Più deleghe agli esperti ma anche più informazioni ai cittadini: questo è in estrema sintesi ciò che gli italiani pensano sia il percorso ideale per la risoluzione dei sempre più diffusi conflitti presenti nel nostro paese in materia ambientale.
E’ il più interessante risultato della prima indagine nazionale sul tema della partecipazione civica e del consenso, promossa da Comieco in collaborazione con il Dipartimento di Studi Sociali e Politici dell’Università di Scienze Politiche di Milano.
La ricerca effettuata da Ipsos, coinvolgendo un campione di 2000 individui rappresentativo degli adulti italiani, ha evidenziato come vi sia diffusa coscienza nel nostro paese della necessità che la decisione per risolvere i conflitti venga presa in ultima istanza dagli esperti dei rispettivi settori.
In particolare sono i sindaci a dover essere investiti secondo gli italiani dal potere decisionale:
• sull’inquinamento il 44% degli intervistati si affida a loro, il 24% al governo nazionale, il 16 a regione e provincia, il 18% agli stessi cittadini;
• sulla raccolta dei rifiuti le percentuali sono simili: 35% i sindaci, 26% governo nazionale, 20% regione e provincia; ben 17% i cittadini;
• sulla viabilità torna in auge il governo centrale (29%) a sostanziale pari merito con i sindaci (28%) e regione/provincia (26%).

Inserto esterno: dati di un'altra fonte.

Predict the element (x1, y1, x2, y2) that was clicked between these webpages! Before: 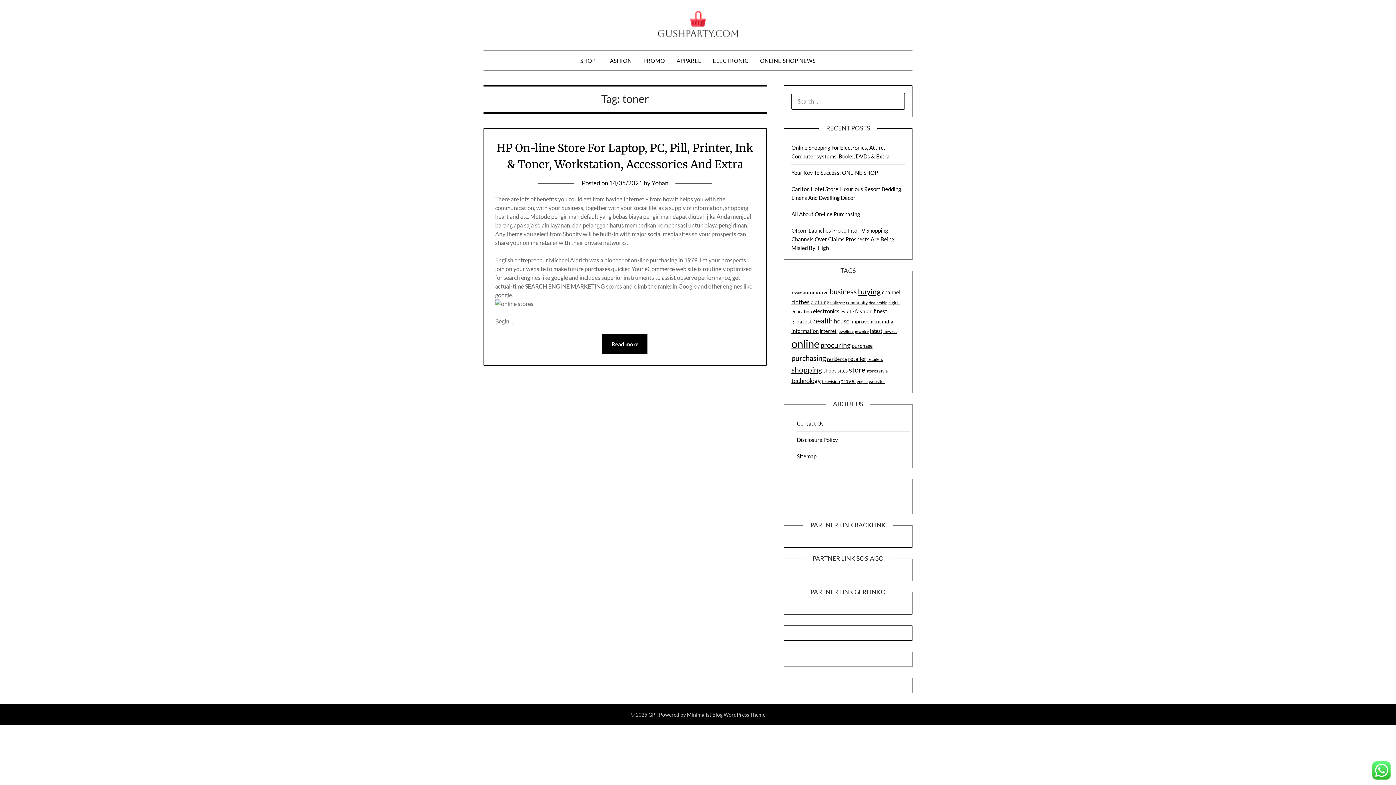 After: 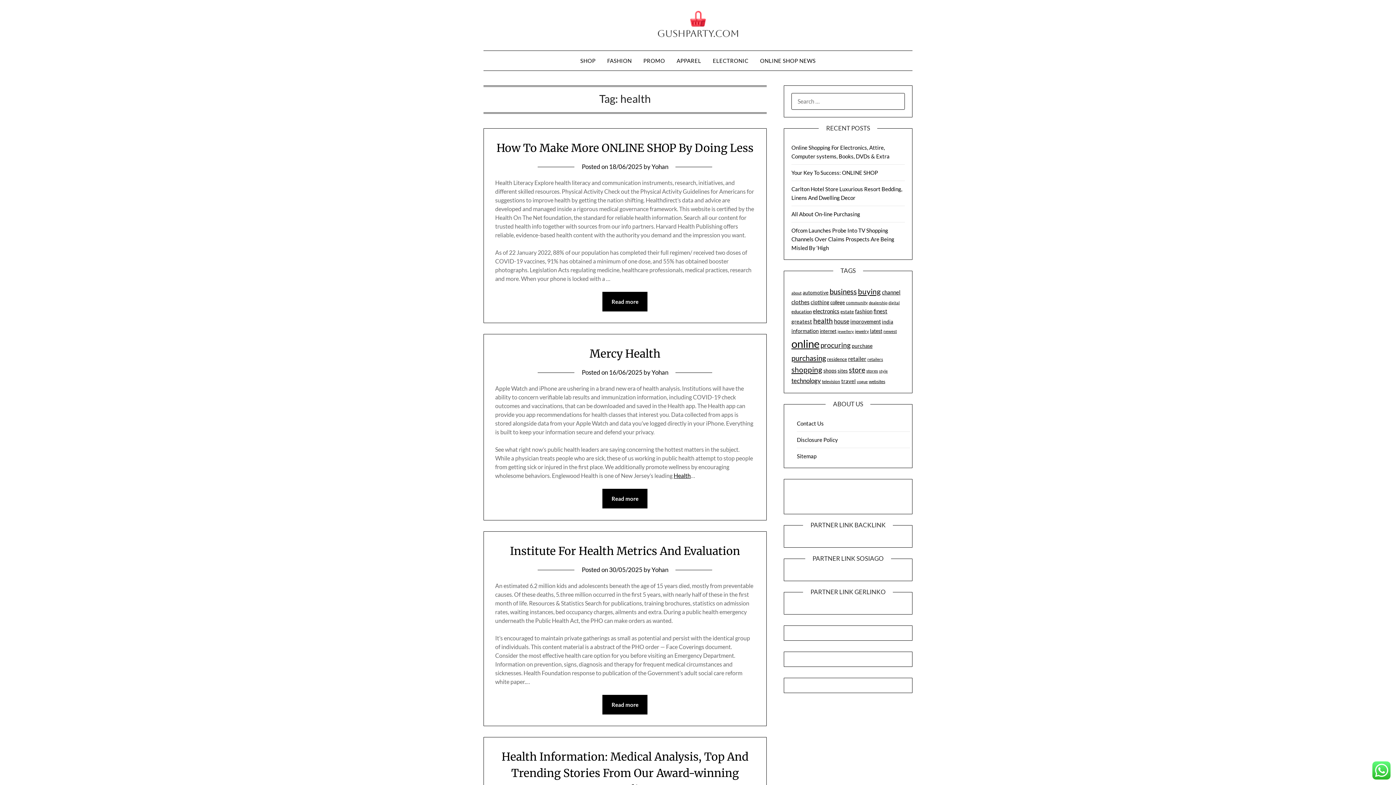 Action: bbox: (813, 316, 833, 325) label: health (73 items)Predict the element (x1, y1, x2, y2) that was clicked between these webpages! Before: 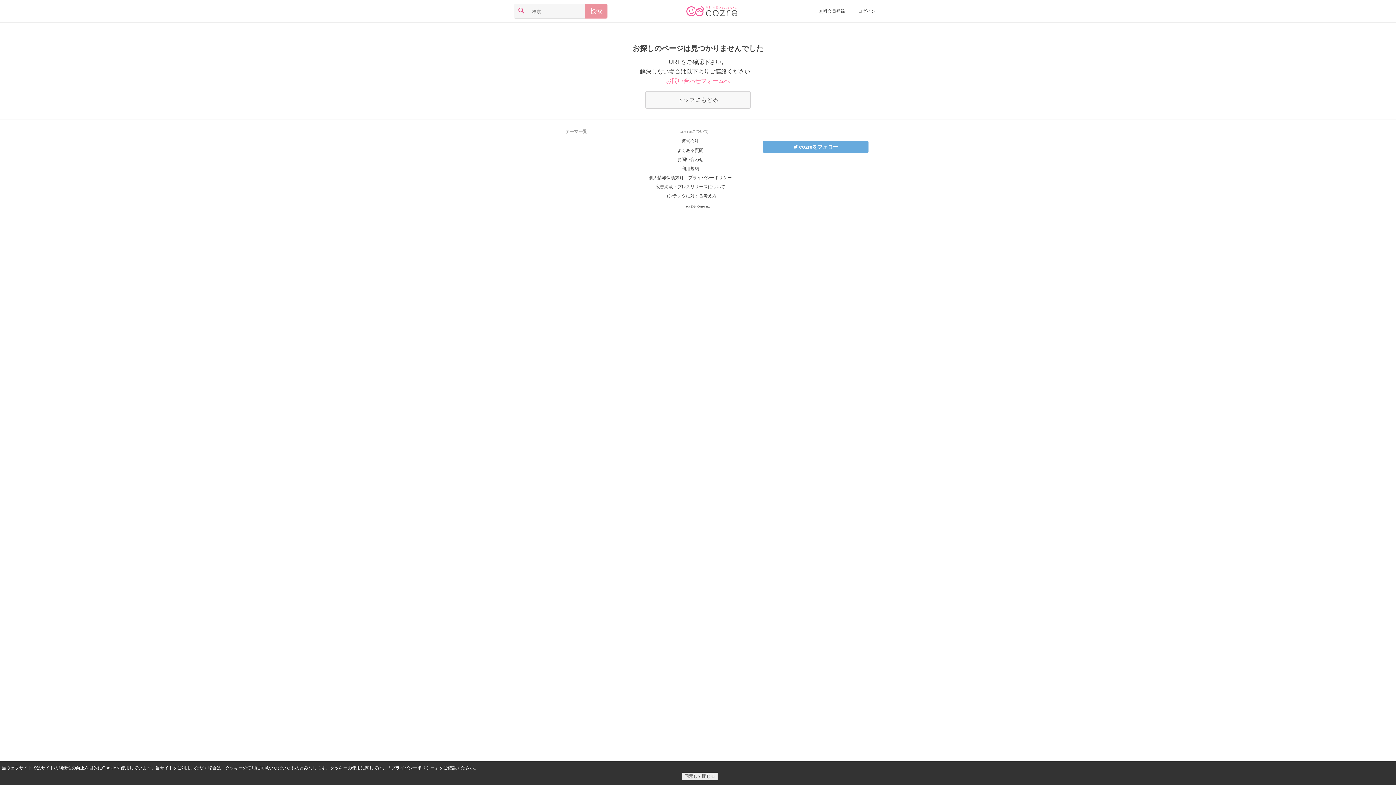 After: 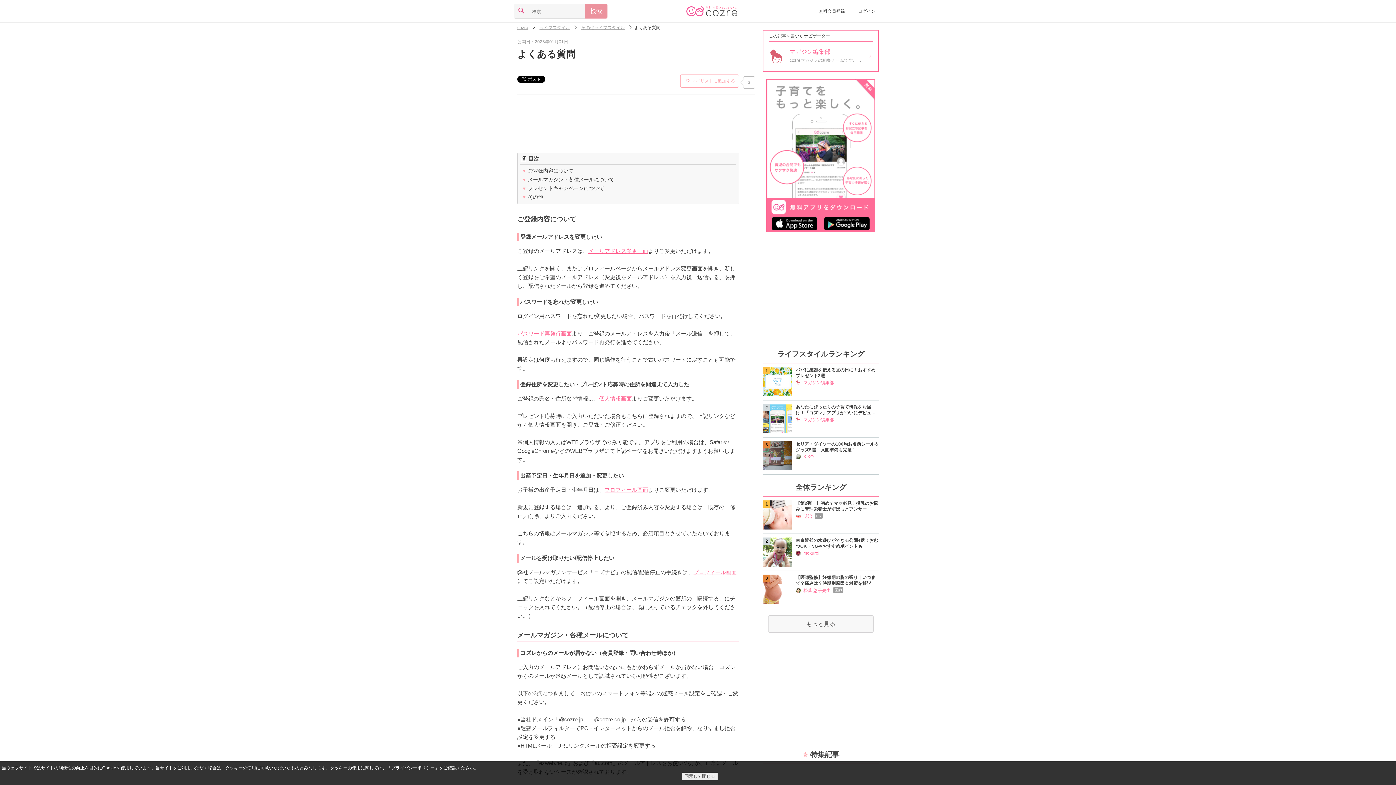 Action: label: よくある質問 bbox: (677, 146, 703, 155)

I cittadini seguono con il 18%.
“Coinvolgere i cittadini nelle decisioni politiche è la strada maestra e la raccolta differenziata rappresenta un caso di successo: si tratta di un’esperienza nella quale il coinvolgimento dei cittadini si integra con le competenze dei decisori locali in nome della trasparenza e della circolazione delle informazioni - ha dichiarato Carlo Montalbetti, Direttore Generale di Comieco.
Grazie a questa sinergia l’Italia ha raggiunto in anticipo gli obiettivi di avvio al riciclo (pari al 60% degli imballaggi immessi al consumo) stabiliti dall’Unione Europea.
Se i sindaci escono promossi con buoni voti da questo ulteriore esame, non così accade per quanto riguarda il mondo politico nazionale e quello-sindacale territoriale, giudicati lontani dalla cittadinanza e non in grado di rappresentare un solido punto di riferimento in grado di difendere, in caso di conflitto, gli interessi della popolazione. Meglio quindi in questi casi affidarsi alle associazioni ambientaliste o ai comitati di quartiere, gettonati nel complesso da oltre 3 intervistati su quattro.
Come afferma Paolo Natale, docente di Metodologia della ricerca all’Università di Milano (e che per Ipsos ha curato l’indagine), “gli intervistati mostrano a volte una lucidità che manca agli stessi politici, impegnati più in conflitti ideologici che alla risoluzione dei reali conflitti urbani negli ambiti maggiormente controversi.
Gli italiani ben comprendono come alcune competenze spettino di diritto agli esperti del settore, ma pretendono che - anche e soprattutto in queste materie controverse - chi decide fornisca una esauriente e corretta informazione ai
cittadini, tale da metterli in grado di venir informati sui fatti che li coinvolgono in prima persona”.
Utilizzando alcune delle domande poste nell’indagine è stato varato un “indice di partecipazione civica”, teso a verificare nel corso degli anni, dopo questa prima puntata dell’Osservatorio sulla partecipazione civica, quanto sia in aumento o in calo questo processo di delega delle decisioni in materia ambientale.
Attualmente, l’indice si posiziona a livello di 43 punti, su una scala che va da un minimo di 0 ad un massimo di 100.
A partire dalla stessa base, è stata infine creata una tipologia degli italiani in riferimento ai soggetti che debbono prendere le decisioni finali sui temi ambientali. Le figure emerse sono state così sintetizzate:
a) i “bonapartisti” (il 27% della popolazione), i quali vorrebbero che tutte le decisioni vengano prese da un ristretto gruppo di esperti;
b) i “razionalisti” (pari al 33%), che individuano caso per caso quali decisioni debbano venir prese “dall’alto” e quali invece “dal basso”;
c) i “populisti” (il restante 40%) i quali vorrebbero invece che fossero i cittadini a scegliere, in tutti o quasi gli ambiti di riferimento. Sono loro che utilizzano il web quale fonte di informazione ma anche strumento di democrazia realmente partecipata.